• YOUR INSTRUCTIONS: The required output is the line containing "Task: Click the $112,613.7 BTC price value" and every line after it, transcribed exactly through the end of the data below.

##############################

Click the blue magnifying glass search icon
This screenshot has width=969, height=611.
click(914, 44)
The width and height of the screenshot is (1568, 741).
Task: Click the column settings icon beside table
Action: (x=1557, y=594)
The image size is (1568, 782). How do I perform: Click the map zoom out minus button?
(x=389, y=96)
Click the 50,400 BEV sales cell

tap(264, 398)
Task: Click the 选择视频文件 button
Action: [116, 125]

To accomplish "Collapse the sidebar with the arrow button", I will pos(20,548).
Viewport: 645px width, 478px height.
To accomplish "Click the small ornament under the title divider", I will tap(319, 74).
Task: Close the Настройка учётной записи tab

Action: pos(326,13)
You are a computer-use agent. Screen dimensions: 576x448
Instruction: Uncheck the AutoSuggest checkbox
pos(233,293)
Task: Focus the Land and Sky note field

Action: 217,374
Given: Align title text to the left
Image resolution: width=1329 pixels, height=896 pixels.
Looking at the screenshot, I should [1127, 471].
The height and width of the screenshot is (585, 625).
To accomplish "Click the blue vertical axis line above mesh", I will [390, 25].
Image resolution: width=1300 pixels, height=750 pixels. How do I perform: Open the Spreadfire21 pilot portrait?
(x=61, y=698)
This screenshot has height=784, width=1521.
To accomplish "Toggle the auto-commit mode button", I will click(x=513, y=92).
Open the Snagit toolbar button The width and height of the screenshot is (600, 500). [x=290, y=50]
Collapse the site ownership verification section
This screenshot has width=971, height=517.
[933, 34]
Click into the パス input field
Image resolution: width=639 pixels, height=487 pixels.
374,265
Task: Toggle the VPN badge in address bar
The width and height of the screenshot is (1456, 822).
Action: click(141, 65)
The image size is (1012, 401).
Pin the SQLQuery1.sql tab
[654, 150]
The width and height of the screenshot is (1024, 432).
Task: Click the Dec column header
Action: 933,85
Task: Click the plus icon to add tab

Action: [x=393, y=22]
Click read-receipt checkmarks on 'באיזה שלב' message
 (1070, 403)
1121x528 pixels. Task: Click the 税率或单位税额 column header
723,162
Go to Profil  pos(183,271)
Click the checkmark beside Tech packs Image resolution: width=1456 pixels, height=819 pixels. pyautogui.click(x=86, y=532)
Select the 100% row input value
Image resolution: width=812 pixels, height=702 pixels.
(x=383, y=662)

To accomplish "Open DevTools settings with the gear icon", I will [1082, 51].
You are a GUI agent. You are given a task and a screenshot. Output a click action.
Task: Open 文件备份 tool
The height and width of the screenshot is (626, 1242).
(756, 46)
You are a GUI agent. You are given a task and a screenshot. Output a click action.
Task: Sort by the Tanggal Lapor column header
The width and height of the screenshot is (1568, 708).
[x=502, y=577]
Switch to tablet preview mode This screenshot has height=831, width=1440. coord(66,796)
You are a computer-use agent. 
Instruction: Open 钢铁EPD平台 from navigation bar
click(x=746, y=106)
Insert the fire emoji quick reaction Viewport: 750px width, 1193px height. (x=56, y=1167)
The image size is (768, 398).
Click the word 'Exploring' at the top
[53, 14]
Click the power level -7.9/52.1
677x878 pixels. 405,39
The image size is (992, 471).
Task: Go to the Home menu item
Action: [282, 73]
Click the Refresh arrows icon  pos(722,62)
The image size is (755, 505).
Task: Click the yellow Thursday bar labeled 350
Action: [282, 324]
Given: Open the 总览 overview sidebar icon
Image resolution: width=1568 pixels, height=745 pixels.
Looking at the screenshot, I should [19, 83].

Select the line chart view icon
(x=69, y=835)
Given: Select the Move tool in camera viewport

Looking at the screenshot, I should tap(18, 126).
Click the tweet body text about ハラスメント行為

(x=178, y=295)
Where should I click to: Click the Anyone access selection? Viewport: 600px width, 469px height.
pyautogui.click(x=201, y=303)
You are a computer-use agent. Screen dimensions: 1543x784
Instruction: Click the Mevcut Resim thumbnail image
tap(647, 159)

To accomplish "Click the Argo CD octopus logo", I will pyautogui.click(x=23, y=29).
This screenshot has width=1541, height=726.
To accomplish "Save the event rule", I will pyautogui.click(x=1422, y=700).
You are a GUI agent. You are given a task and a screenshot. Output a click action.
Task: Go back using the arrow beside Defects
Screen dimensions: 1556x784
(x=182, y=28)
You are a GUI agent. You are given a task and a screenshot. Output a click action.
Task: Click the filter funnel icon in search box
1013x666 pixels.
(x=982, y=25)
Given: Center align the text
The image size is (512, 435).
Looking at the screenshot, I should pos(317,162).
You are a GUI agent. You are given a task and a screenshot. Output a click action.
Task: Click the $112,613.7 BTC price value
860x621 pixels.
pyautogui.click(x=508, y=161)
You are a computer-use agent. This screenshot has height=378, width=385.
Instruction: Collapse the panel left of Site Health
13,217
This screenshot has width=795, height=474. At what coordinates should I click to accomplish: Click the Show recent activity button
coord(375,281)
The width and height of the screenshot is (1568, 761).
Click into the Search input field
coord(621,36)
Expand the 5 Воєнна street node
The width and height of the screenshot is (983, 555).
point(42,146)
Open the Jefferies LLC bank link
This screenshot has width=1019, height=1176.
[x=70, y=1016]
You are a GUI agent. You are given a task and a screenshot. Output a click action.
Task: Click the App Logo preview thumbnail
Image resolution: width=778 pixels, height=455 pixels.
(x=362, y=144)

##############################

• OUTPUT FOR THIS TASK:
Task: Click the $112,613.7 BTC price value
860x621 pixels.
pyautogui.click(x=508, y=161)
You are a computer-use agent. This screenshot has height=378, width=385.
Instruction: Collapse the panel left of Site Health
13,217
This screenshot has width=795, height=474. At what coordinates should I click to accomplish: Click the Show recent activity button
coord(375,281)
The width and height of the screenshot is (1568, 761).
Click into the Search input field
coord(621,36)
Expand the 5 Воєнна street node
The width and height of the screenshot is (983, 555).
point(42,146)
Open the Jefferies LLC bank link
This screenshot has width=1019, height=1176.
[x=70, y=1016]
You are a GUI agent. You are given a task and a screenshot. Output a click action.
Task: Click the App Logo preview thumbnail
Image resolution: width=778 pixels, height=455 pixels.
(x=362, y=144)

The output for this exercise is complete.